*Aufgabenliste:*
**A.** Wer erwartet Leamas laut dem Auszug über Leamas nach der Haft im Haus von George Smiley?
**B.** Führe den Auszug über Leamas nach der Haft an seinem Ende weiter.

*Extrahierter Text:*
....

Kontaktaufnahme nach der Haft

Leamas wird nach drei Monaten Gefängnis wieder entlassen. In der Stadt wird er von einem Mann angesprochen, der behauptet, sein Name sei Bill Ashe und er kenne Leamas aus Berlin. Leamas glaubt ihm kein Wort, lässt Ashe jedoch seine Rolle weiterspielen. Sie verabreden sich für den nächsten Tag. Um etwaige Verfolger abzuschütteln, sucht Leamas das Haus seines ehemaligen Kollegen George Smiley auf. An dessen Stelle erwartet ihn dort Control mit dem Hinweis, Smiley sei aus dem Plan ausgestiegen. Control entschuldigt sich für die bisherigen Unannehmlichkeiten, die für das Gelingen des Plans nötig gewesen seien. Er weiß über Liz Bescheid – Leamas bittet Control inständig, sie in Ruhe zu lassen.

„Die Spionage kennt nur ein moralisches Gesetz – sie rechtfertigt sich durch ihre Ergebnisse.“ (S. 23)

....

*Gesammelte Daten:*
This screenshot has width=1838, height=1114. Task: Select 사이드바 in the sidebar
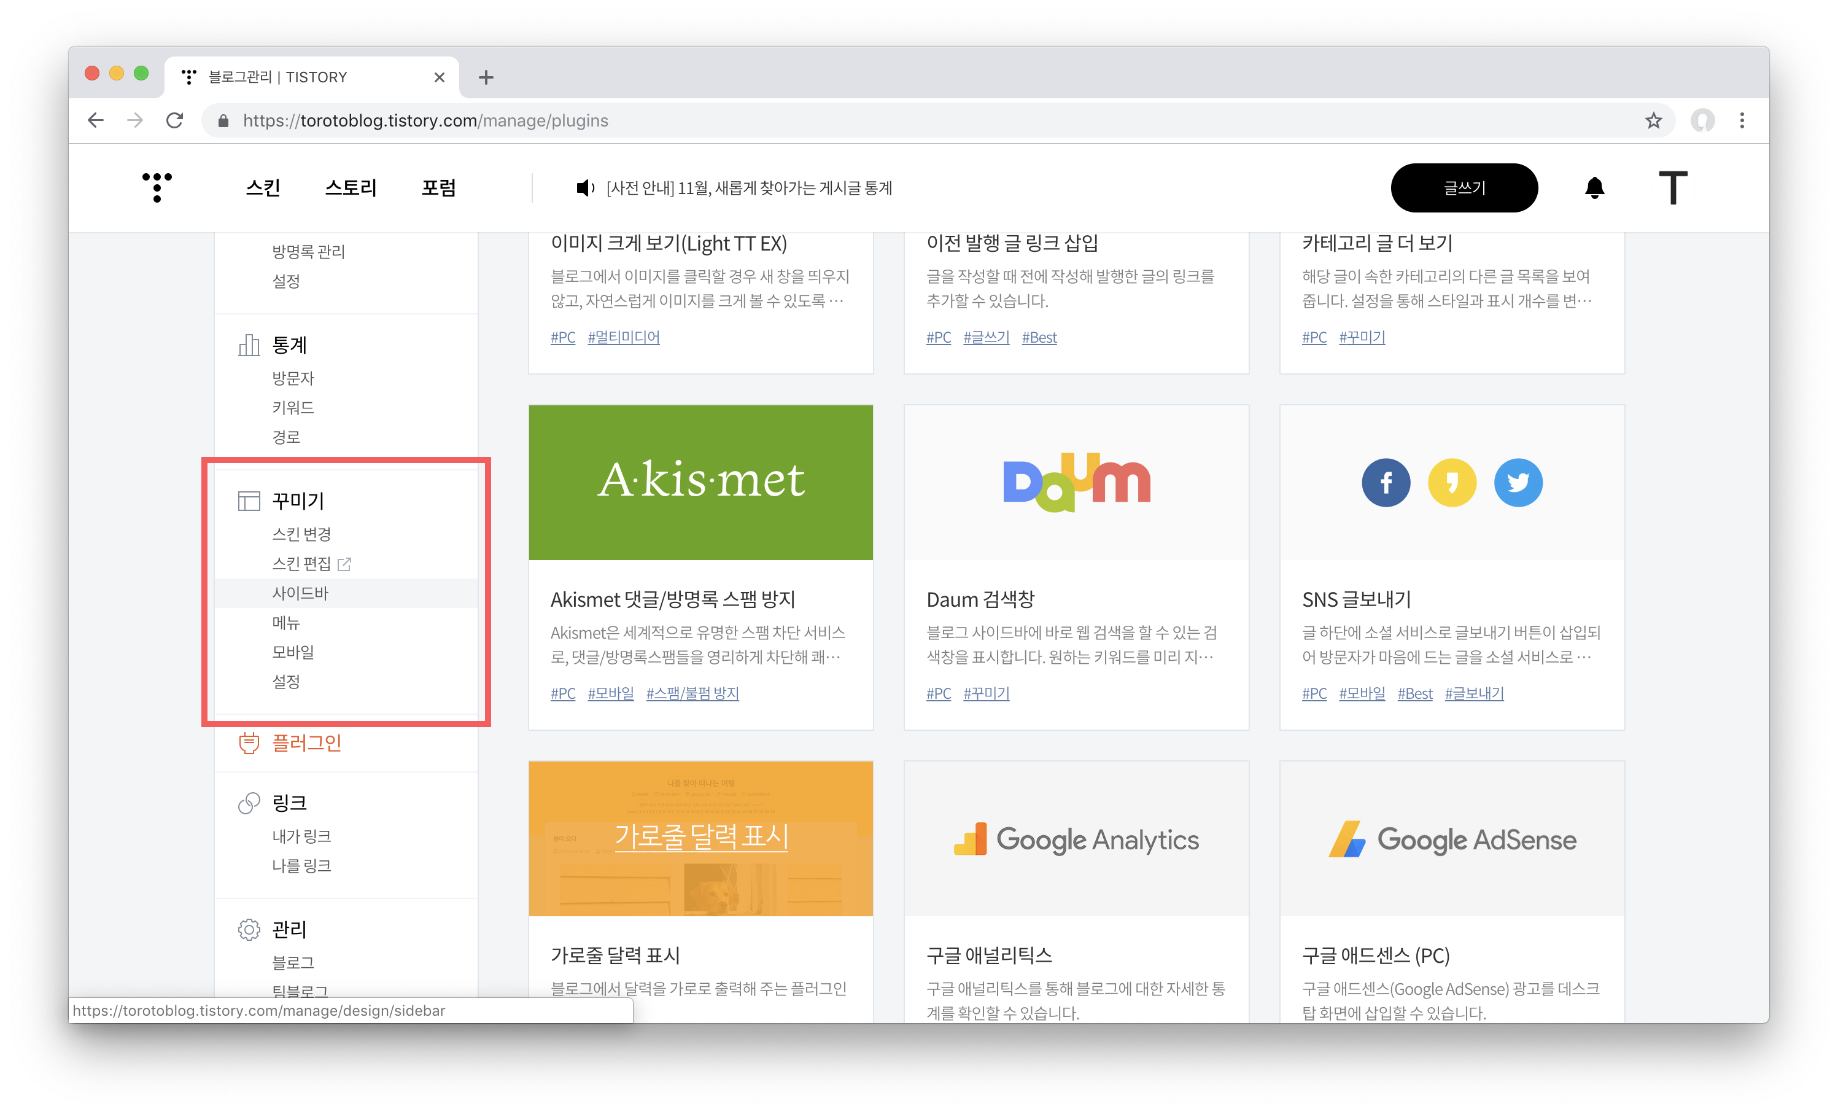click(x=300, y=592)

....

*Antworten je Aufgabe:*
**A.** Control

**B.**
Am nächsten Tag trifft Leamas Ashe wieder. Dieser erzählt von einem lukrativen Jobangebot und stellt Leamas seinem angeblichen Chef Sam Kiever vor. In einem Nachtklub unterbreitet Kiever Leamas ein Angebot: Für die Beantwortung einiger Fragen wolle sein Auftraggeber zunächst 15 000 Pfund zahlen, für Antworten im Lauf des kommenden Jahres weitere 5000 Pfund. Um den Auftraggeber zu treffen, solle es schon am nächsten Tag nach Holland gehen.

Der geplante Geheimnisverrat

Am nächsten Morgen fliegt Leamas mit Kiever nach Den Haag, wo sie auf einen Mann namens Peters treffen. Leamas will nur einmalig für eine Befragung zur Verfügung stehen. Er berichtet bereitwillig über seine Laufbahn, spricht von seinem Militärdienst und davon, wie er im Krieg zuerst für den Secret Service tätig war, wie er nach Kriegsende in der Firma seines Vaters und später in einem Reisebüro gearbeitet hat, um dann zum Geheimdienst zurückzukehren. 1951 wurde er stellvertretender Gebietsleiter in Berlin, wo er in mühevoller Kleinarbeit ein Netz von Agenten aufbaute. Sein größter Erfolg war es, Karl Riemeck, Mitarbeiter des Parteisekretariats und drittwichtigster Mann im Innenministerium, für seine Sache zu gewinnen. Von ihm erhielt er wertvolle Dokumente. Peters äußert während des Gesprächs immer wieder den Verdacht, Riemeck hätte nicht ohne Hilfe von höherer Stelle so umfassende Informationen liefern können.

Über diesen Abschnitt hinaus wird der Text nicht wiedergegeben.